Copy each line from the data that has the word "width" in it.

Data excerpts:
· · · ·

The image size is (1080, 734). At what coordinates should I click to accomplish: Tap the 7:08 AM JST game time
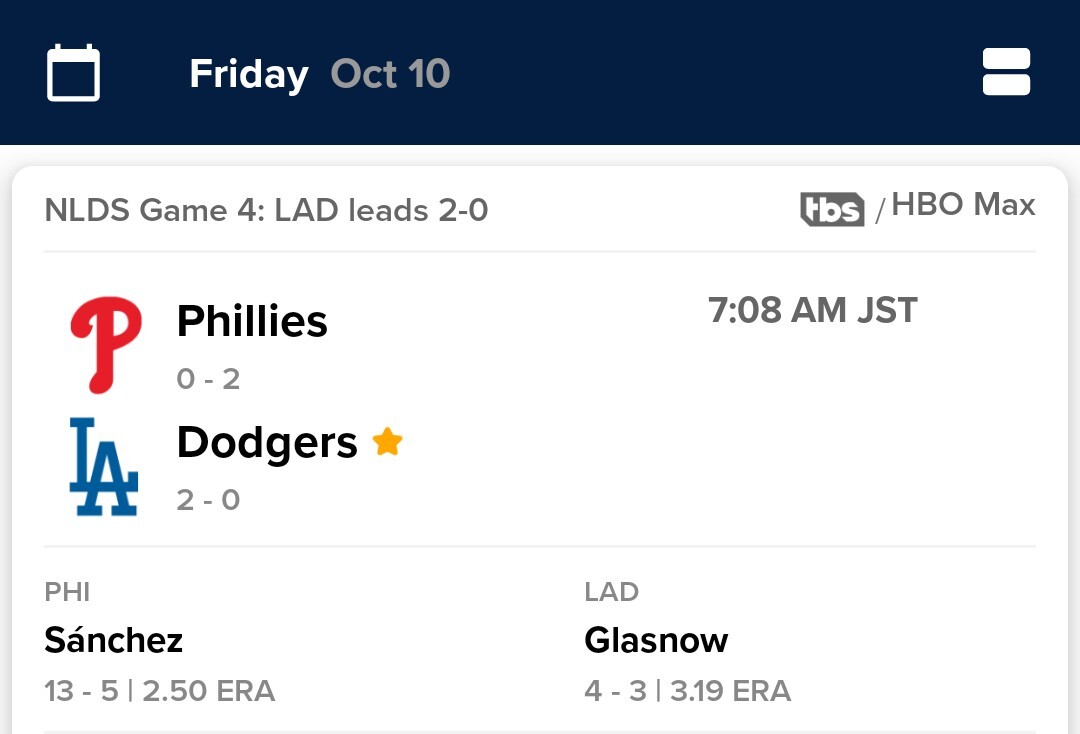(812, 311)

· · · ·

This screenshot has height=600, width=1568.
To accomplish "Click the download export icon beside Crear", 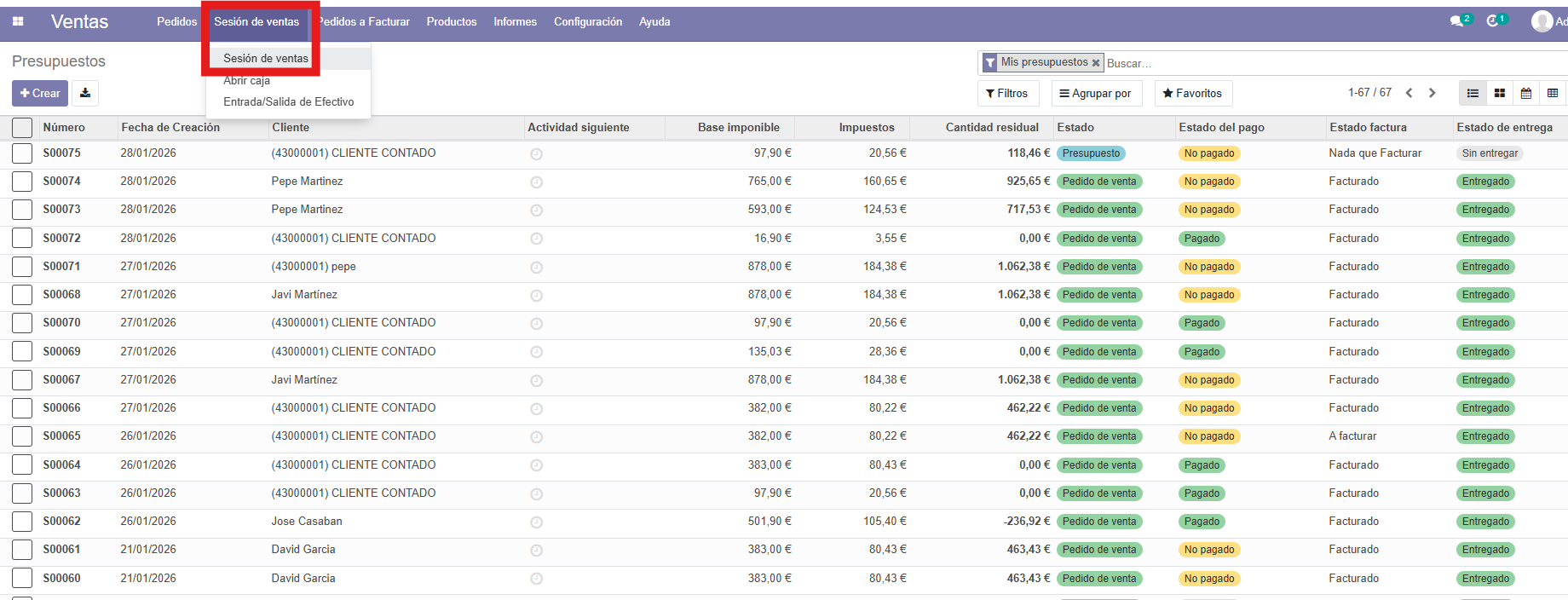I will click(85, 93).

· · · ·

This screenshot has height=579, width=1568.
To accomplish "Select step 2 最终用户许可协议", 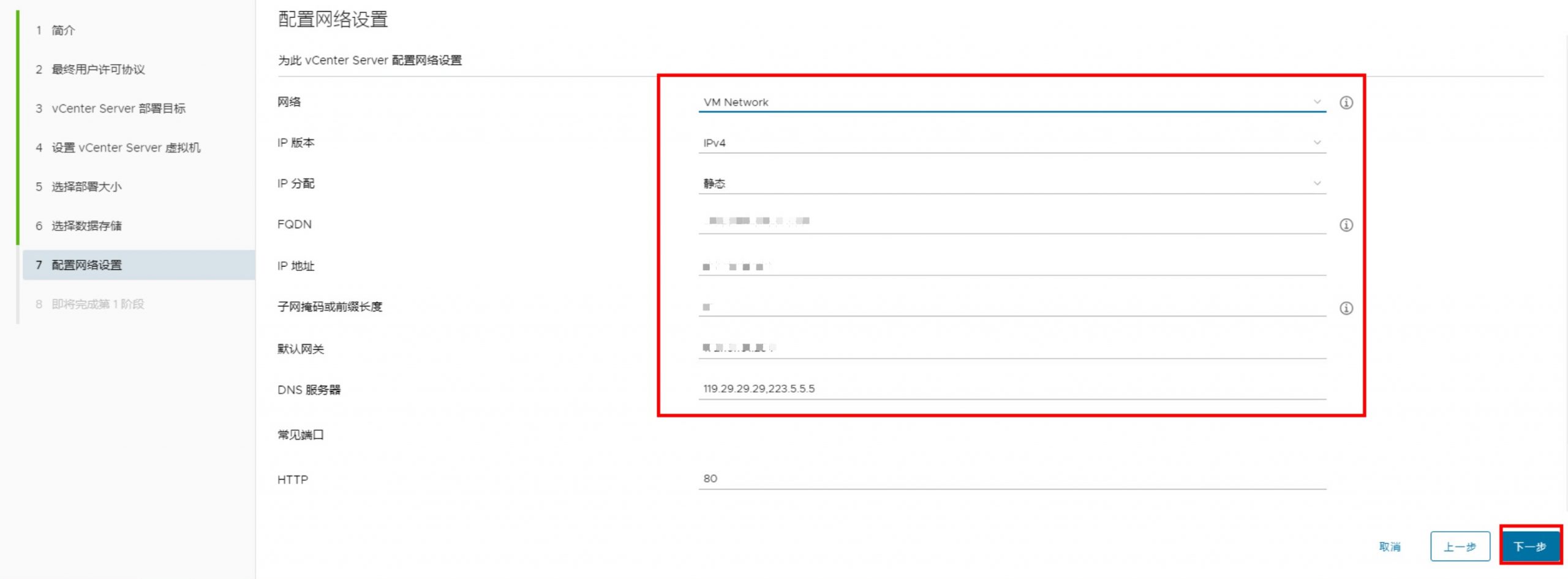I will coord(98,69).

· · · ·

Expected answer:
This screenshot has height=600, width=1568.
This screenshot has height=579, width=1568.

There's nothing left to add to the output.